Expliquez comment vous avez compté jusqu’à dix et gardé votre sang-froid pendant cet événement stressant. Cette approche permet de montrer comment vous gérez le stress au travail.

Pour moi, la colère signifie une perte de contrôle. Je ne perds pas le contrôle. Lorsque je suis stressé, je prends du recul, je respire profondément, je réfléchis attentivement à la situation, puis je commence à formuler un plan d’action. Par exemple, lorsqu’on me confie plusieurs projets à réaliser dans un court laps de temps, je propose une stratégie sur la façon de terminer le travail de manière régulière et méthodique qui ne me submergera pas.

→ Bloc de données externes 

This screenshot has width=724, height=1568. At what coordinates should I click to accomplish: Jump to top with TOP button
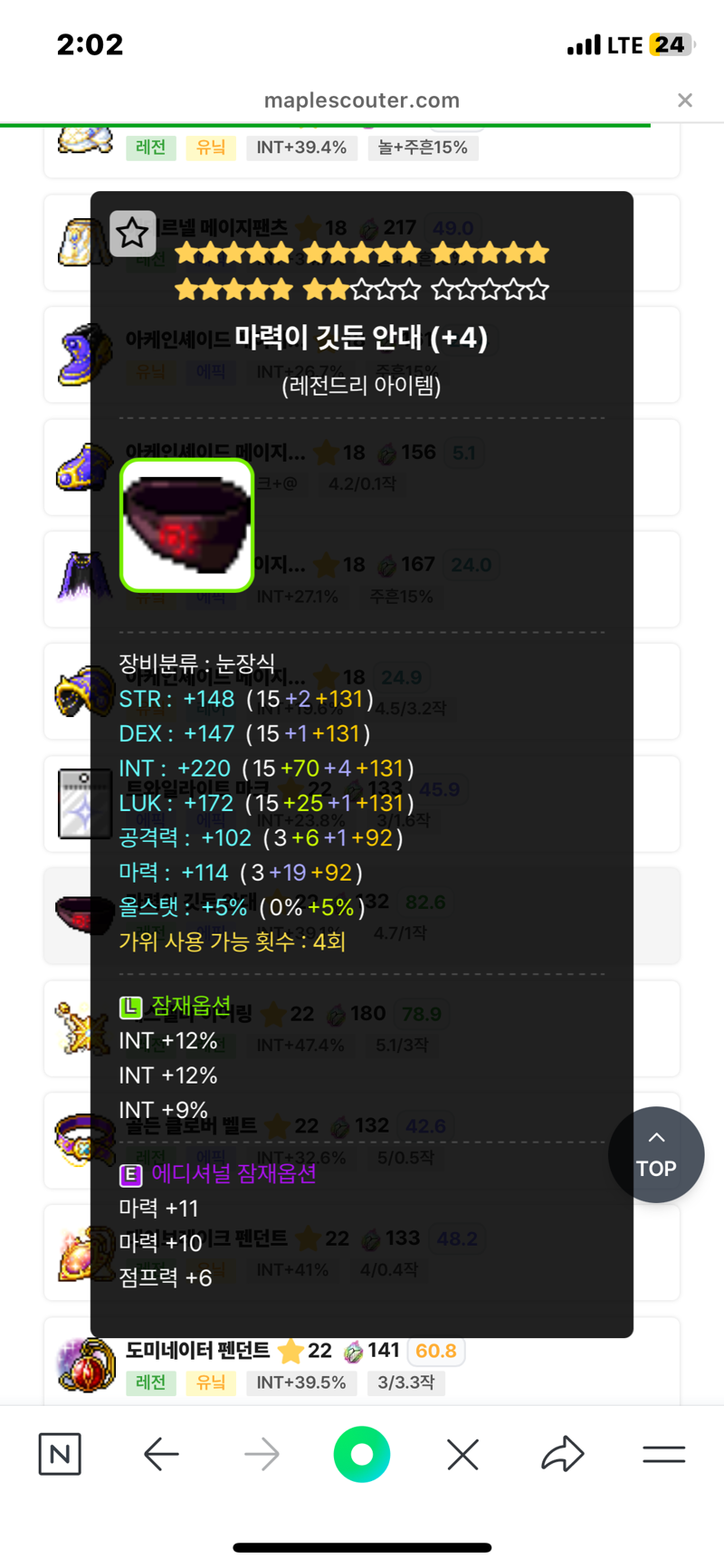coord(656,1154)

Enfin, vous pourriez raconter une expérience où vous avez travaillé avec un groupe de collègues sur un projet en difficulté et comment vous avez géré cet événement. Cela montrera également vos capacités de leadership de groupe.

Lorsque je travaillais sur un projet majeur avec une équipe, j’étais frustré lorsqu’un membre de l’équipe ne parvenait pas à livrer un actif dans les délais, après avoir promis qu’il serait prêt. J’ai pris un moment pour faire le tour du pâté de maisons, puis j’ai invité le membre de l’équipe à prendre un café pour parler de ce qui s’était passé et de la façon dont je pouvais aider. Mon approche s’est concentrée sur « comment pouvons-nous résoudre ce problème à l’avenir » plutôt que sur les nombreuses erreurs commises par le collègue. J’étais heureux d’avoir pris le temps de me détendre car il s’est avéré que mon collègue était aux prises avec de graves problèmes de santé personnels et des délais impitoyables pour plusieurs autres projets. 

Ces suggestions, en plus d’être franches et transparentes dans vos réponses, seront reconnues par l’employeur comme un atout positif et bienvenu.